Roald Dahl, Charlie and the Great Glass Elevator
1972 / Audiobook / 159 pages / UK
**
I read assorted Dahls as a child, but didn't get around to Charlie and the Chocolate Factory or the film, preferring instead to wait a couple of decades and read its comparatively obscure sequel at an inappropriate age. I doubtless would have got more out of its sub/pre-Hitchhiker's space wackiness back then, but the extended satire and relentless crap puns still would have been boring.
Winston Groom, Gump & Co.
1995 / Ebook / 242 pages / USA
****
I have a lot of affection for the film, but never read the novel (which is evidently crazier). This curiously-unfilmed sequel is a fitting expansion of the modern fable, taking us through another decade or so of alt-history.
Forrest's idiosyncratic narration keeps a brisk pace as he tumbles haplessly between famous scandals and crises, makes and breaks his fortune several times over in line with the American Dream and runs into various famous faces along the way, including a young Tom Hanks. You can virtually see the flowchart as one major historical event hooks loosely into the next, but the more cliched and unlikely the saga gets, the more it made me laugh.

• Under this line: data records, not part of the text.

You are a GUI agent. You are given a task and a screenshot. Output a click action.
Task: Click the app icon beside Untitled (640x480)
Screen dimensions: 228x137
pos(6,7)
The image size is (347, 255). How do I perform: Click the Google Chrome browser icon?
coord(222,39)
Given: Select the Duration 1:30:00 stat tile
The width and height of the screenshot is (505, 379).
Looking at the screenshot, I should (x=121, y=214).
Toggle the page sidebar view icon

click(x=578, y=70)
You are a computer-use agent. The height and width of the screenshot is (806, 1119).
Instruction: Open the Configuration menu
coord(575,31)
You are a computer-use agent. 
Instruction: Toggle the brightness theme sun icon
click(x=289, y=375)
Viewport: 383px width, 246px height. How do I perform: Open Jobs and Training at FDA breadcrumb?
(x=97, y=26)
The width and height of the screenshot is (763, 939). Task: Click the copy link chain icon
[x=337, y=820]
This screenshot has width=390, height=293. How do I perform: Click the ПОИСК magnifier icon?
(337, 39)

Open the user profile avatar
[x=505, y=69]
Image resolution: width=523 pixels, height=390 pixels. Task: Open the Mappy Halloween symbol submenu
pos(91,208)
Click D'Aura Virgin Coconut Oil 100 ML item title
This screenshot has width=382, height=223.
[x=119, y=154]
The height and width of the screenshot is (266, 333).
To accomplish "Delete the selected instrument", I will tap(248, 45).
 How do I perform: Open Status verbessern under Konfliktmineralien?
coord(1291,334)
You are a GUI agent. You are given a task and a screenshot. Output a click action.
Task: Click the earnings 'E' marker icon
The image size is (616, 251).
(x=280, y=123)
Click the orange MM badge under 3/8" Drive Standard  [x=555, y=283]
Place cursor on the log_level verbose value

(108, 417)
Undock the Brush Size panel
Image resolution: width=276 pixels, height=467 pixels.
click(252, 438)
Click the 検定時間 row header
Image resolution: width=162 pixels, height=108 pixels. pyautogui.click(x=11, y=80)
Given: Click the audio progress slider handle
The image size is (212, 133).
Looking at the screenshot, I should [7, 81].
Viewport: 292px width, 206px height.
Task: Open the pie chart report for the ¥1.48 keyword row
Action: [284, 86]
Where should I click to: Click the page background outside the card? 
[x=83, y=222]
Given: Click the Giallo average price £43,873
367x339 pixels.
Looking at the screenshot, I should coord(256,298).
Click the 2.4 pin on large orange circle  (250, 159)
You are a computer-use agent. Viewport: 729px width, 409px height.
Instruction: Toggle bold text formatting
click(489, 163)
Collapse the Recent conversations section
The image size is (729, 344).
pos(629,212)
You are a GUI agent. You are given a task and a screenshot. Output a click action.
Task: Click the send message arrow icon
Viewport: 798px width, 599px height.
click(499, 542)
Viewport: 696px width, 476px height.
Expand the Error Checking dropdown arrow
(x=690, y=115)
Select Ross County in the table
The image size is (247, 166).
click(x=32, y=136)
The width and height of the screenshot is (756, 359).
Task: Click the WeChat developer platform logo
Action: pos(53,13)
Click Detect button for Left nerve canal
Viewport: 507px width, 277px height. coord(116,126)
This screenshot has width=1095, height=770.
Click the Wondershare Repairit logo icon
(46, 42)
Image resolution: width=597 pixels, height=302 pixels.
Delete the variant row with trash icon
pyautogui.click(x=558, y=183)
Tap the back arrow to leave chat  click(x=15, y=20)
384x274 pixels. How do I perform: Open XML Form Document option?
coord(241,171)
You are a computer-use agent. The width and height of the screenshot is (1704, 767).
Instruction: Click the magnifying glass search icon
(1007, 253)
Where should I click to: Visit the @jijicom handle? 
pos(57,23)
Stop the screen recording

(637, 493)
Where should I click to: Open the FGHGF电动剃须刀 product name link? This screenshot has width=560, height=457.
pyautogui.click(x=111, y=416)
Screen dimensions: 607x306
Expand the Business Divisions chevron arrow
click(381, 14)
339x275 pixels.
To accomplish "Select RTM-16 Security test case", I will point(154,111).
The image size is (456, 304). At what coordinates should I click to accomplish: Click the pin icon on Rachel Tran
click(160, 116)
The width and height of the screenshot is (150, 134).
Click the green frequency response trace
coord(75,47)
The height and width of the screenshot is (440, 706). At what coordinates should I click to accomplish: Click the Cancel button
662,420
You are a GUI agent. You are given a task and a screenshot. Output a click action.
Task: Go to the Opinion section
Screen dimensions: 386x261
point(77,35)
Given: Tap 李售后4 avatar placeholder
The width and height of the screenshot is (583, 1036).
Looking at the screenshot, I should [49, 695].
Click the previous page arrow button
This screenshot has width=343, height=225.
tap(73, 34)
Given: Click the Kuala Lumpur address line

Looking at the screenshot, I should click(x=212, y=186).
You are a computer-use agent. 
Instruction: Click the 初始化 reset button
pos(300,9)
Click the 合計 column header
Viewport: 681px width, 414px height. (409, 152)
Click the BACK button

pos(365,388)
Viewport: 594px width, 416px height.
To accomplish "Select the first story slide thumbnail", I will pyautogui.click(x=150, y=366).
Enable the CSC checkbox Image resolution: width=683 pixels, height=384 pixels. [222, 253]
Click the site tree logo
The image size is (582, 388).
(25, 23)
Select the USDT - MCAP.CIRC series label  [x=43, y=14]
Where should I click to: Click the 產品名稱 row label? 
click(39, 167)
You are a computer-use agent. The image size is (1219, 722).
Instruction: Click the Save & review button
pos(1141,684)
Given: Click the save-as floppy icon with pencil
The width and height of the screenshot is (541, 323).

Neil Gaiman and Yoshitaka Amano, The Sandman: The Dream Hunters
1999 / Ebook / 124 pages / UK/Japan
****
Far East pastiche tended to make for my least favourite Sandman issues, so I opted out of this tenth anniversary prose supplement on previous readthroughs of the series. This time around, ignoring a bonus Sandman story seemed absurd, especially when it's paired with such enchanting art. Inevitably, it turned out to be lovely.
I only learned in the afterword that the story wasn't Gaiman's invention, but rather a fairly straight retelling of a specific folk tale that just happened to feature uncanny Sandman parallels. This made me simultaneously appreciate it less and more.
Guy Delisle, Jerusalem: Chronicles from the Holy City (Chroniques de Jérusalem)
2011 / Ecomics / 320 pages / Canada
****
I read this Guy's three previous graphic travel blogs in 2015, but presumably ran out of months to fit the last one in. Better late than never. It's another city I've been to, although my cloistered visit barely scratched the surface of the depressing insanity and I didn't happen to catch a war.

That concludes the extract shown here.